▸ Task to complete
Range to copy from the entries below: the line containing "Task: Click the text highlight color icon" through the line containing "Select the Data Protection tab", inclusive. Retype only those lines, exactly, without any images.

(Beginning of Information)

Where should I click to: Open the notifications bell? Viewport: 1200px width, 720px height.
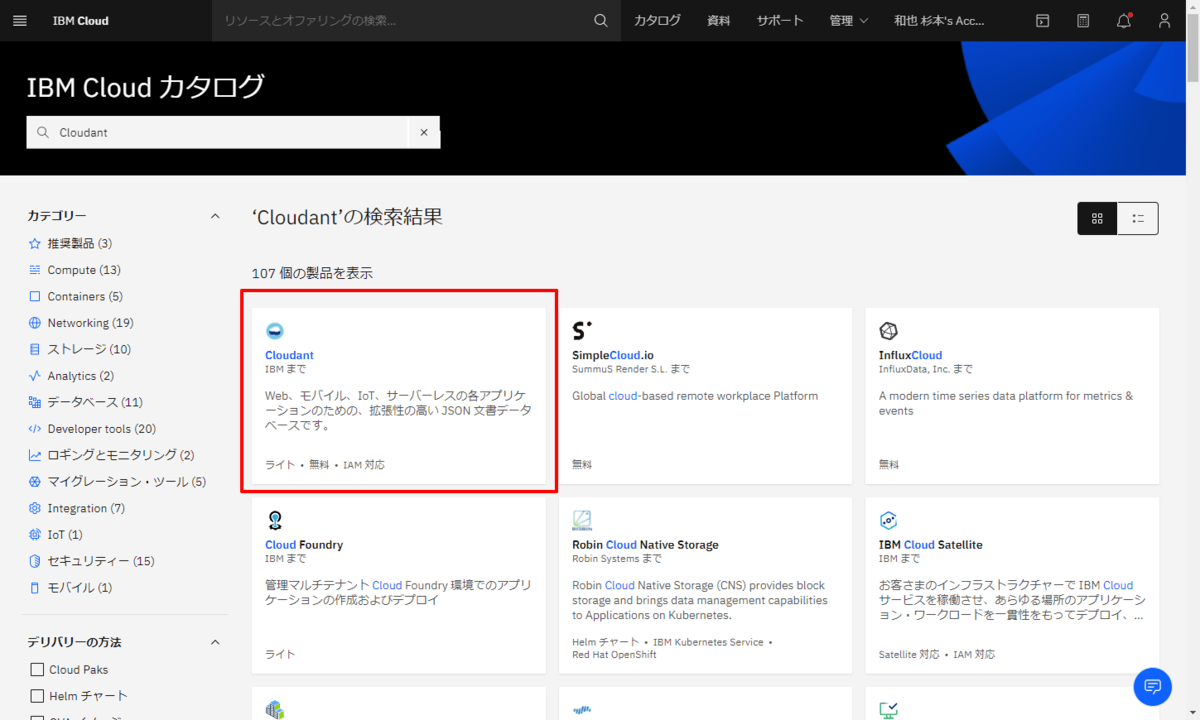pos(1123,20)

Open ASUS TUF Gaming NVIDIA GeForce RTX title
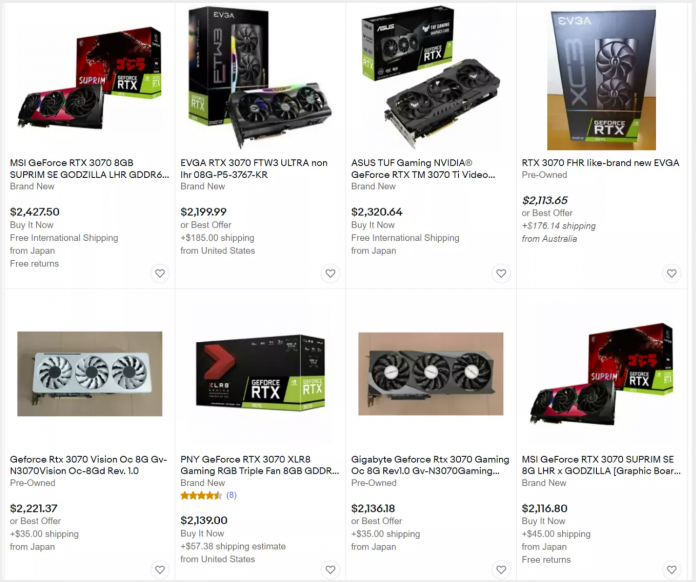click(x=423, y=169)
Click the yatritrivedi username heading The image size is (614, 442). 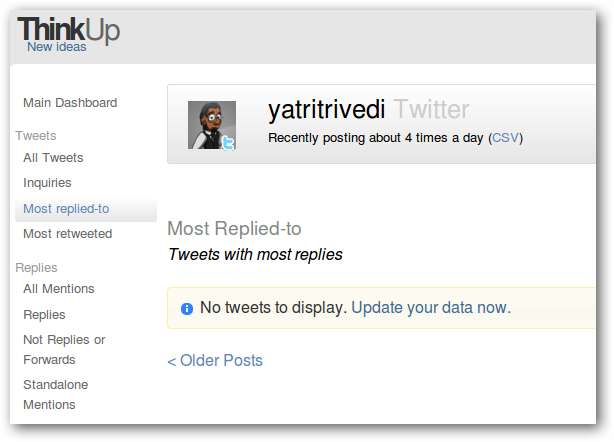coord(326,110)
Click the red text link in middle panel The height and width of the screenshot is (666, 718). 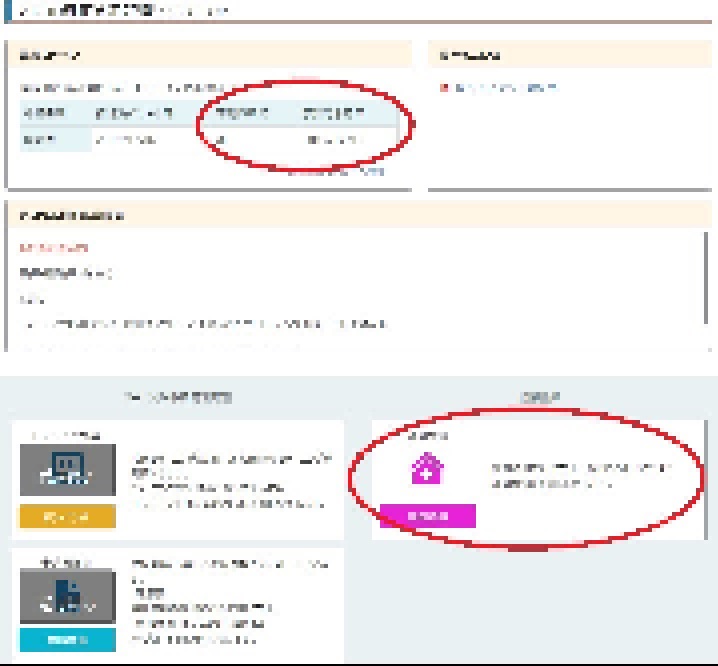[x=53, y=247]
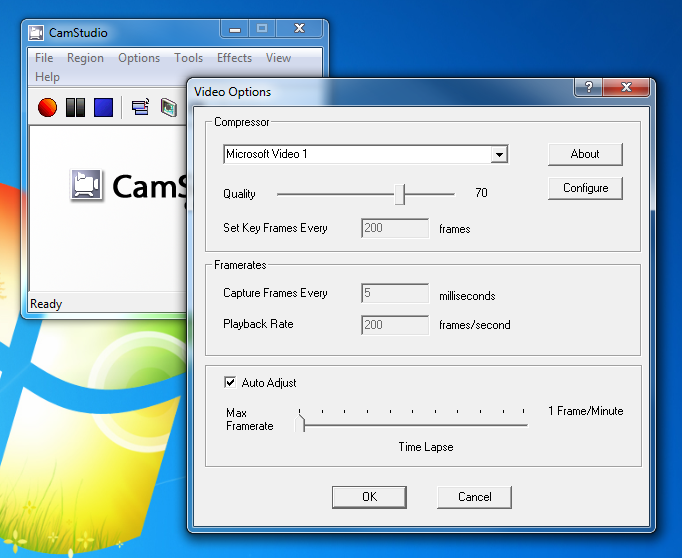Click the Video Options help question mark
Screen dimensions: 682x558
588,89
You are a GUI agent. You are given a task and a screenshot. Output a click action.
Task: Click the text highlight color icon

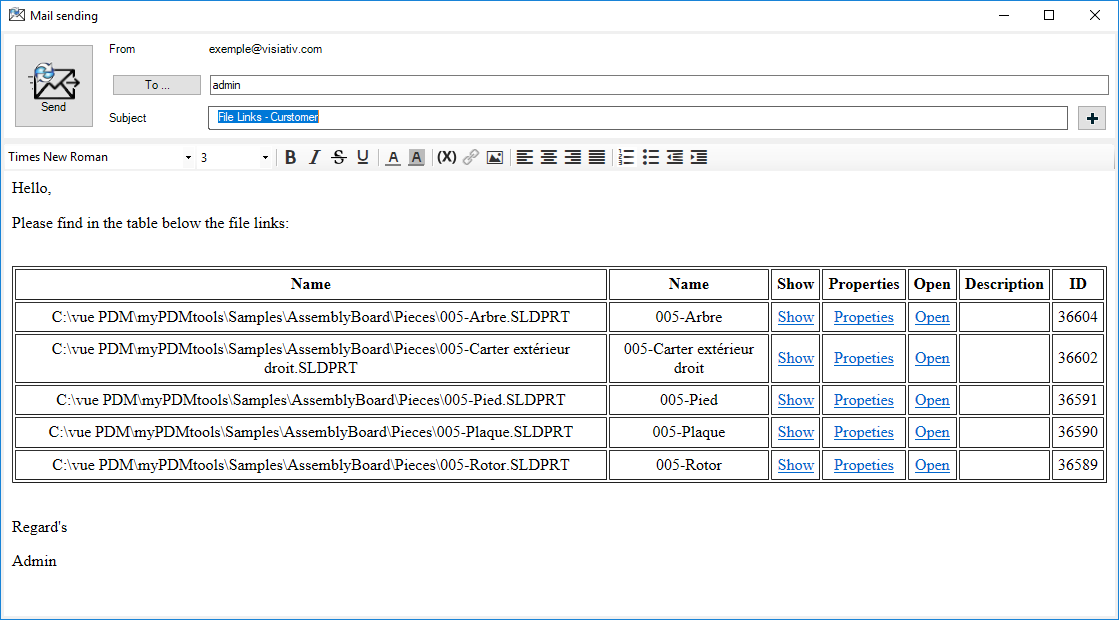pyautogui.click(x=416, y=157)
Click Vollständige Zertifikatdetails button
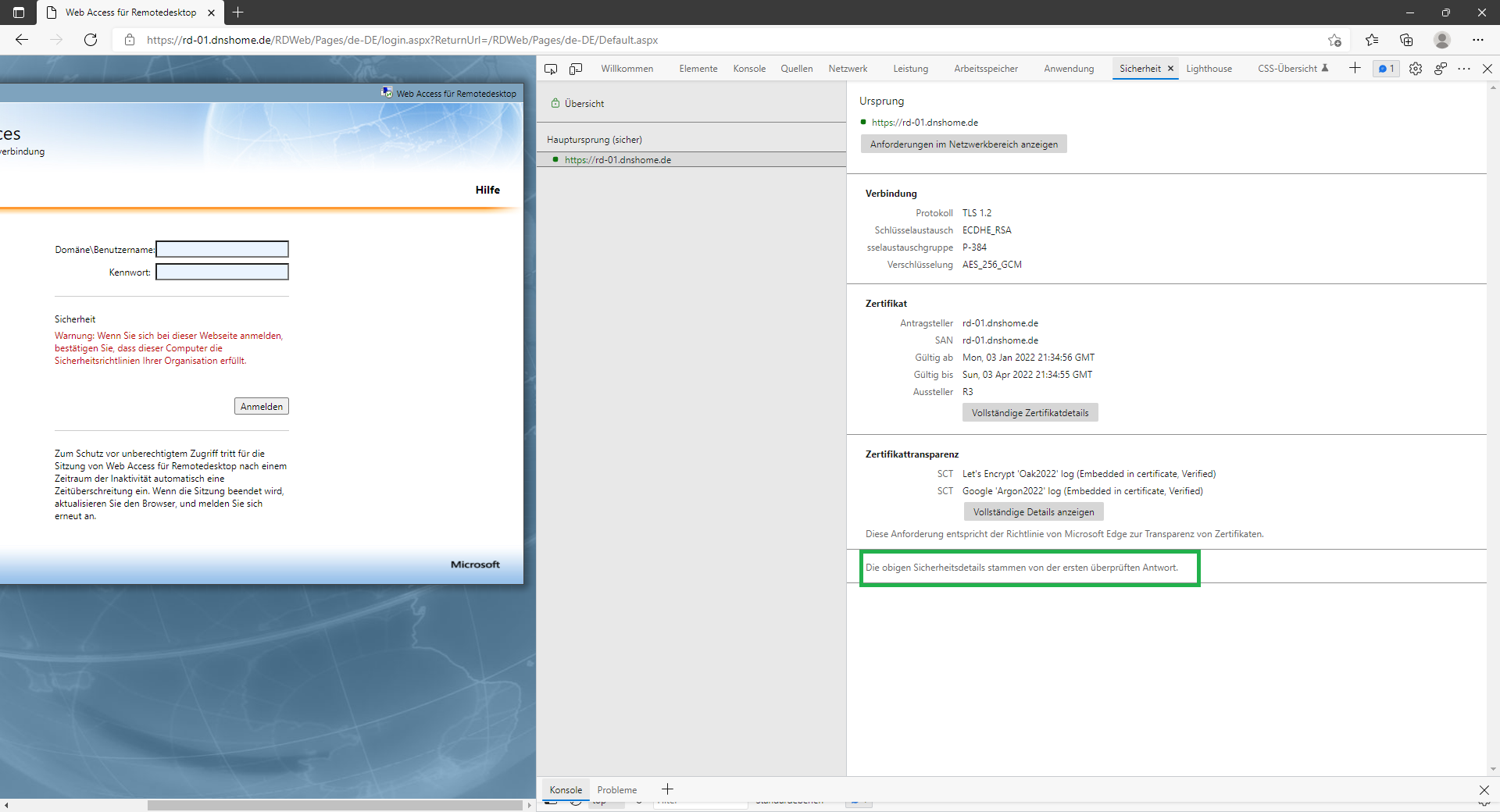The image size is (1500, 812). point(1030,413)
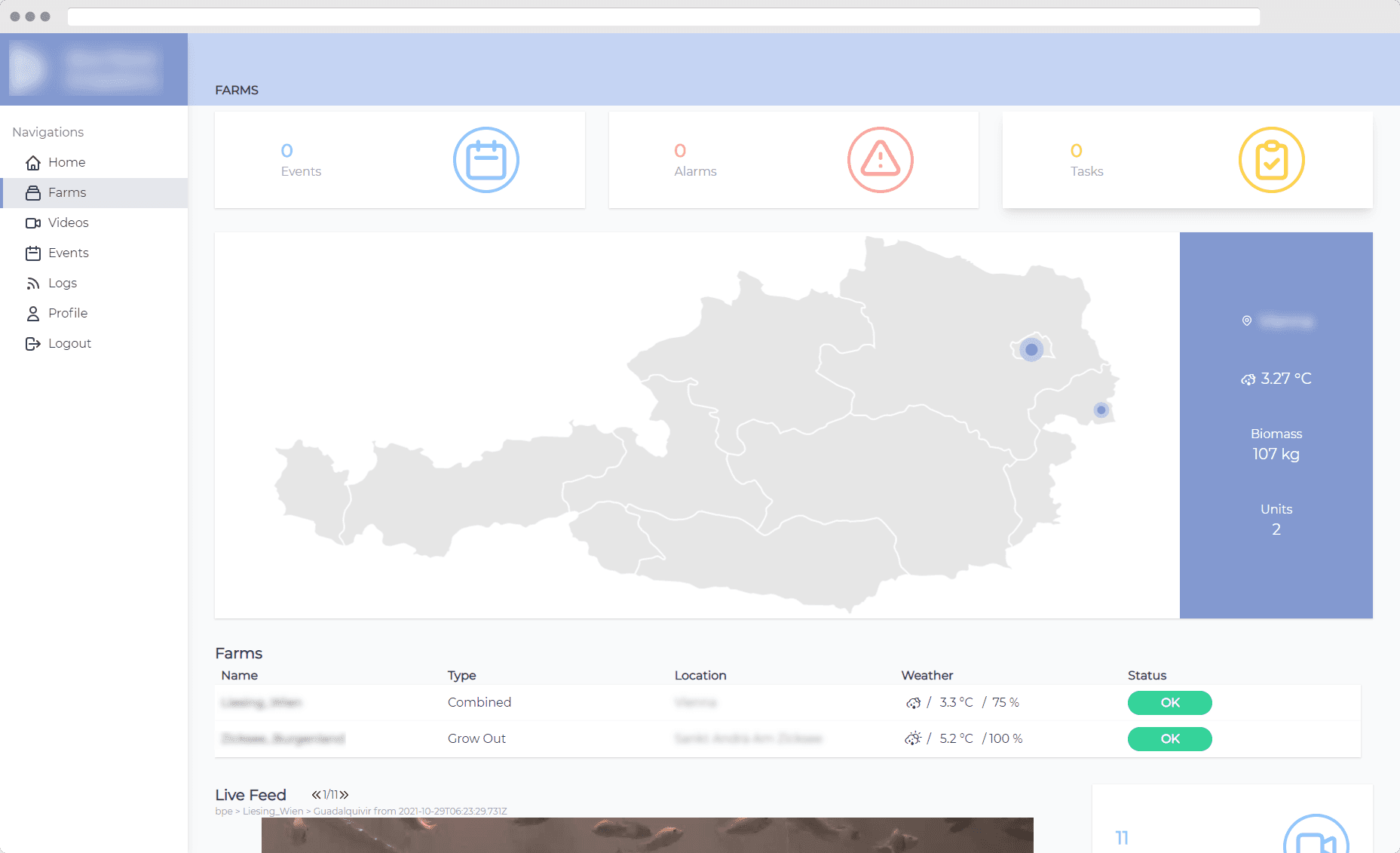Navigate to Events in the sidebar

pos(68,253)
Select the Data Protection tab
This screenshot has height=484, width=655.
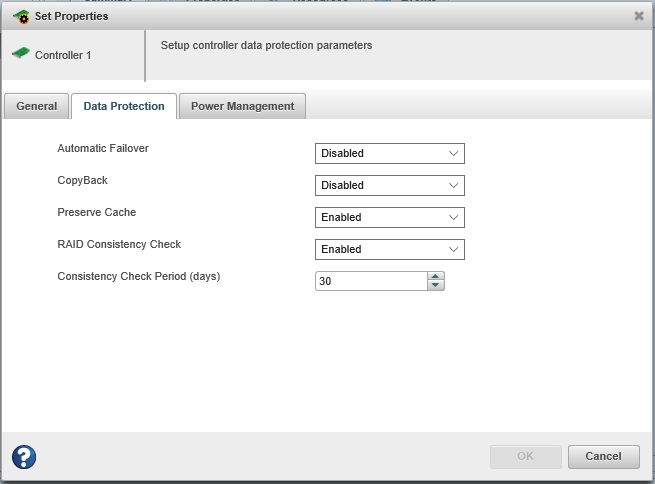(124, 106)
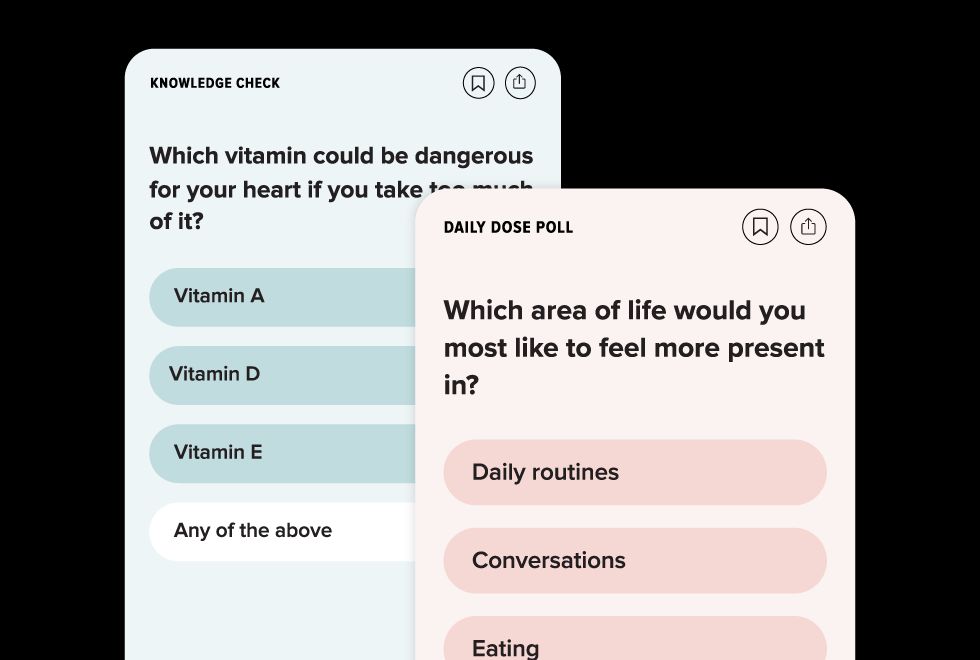Save the poll using its bookmark icon

760,227
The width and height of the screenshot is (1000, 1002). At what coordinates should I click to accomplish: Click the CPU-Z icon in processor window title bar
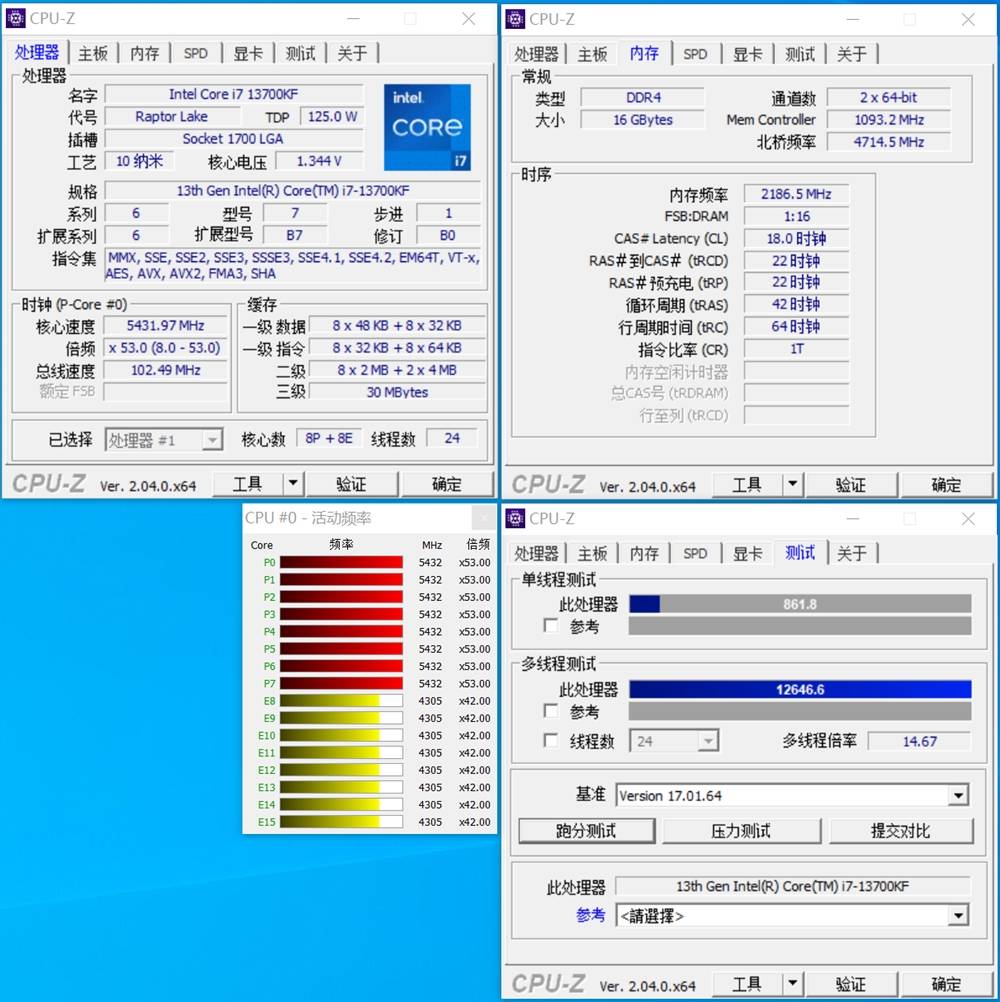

(End of Information)

▸ Finished exercise
Task: Click the text highlight color icon

pyautogui.click(x=416, y=157)
Click Vollständige Zertifikatdetails button
The image size is (1500, 812). point(1030,413)
Navigate to Events in the sidebar

pos(68,253)
Select the Data Protection tab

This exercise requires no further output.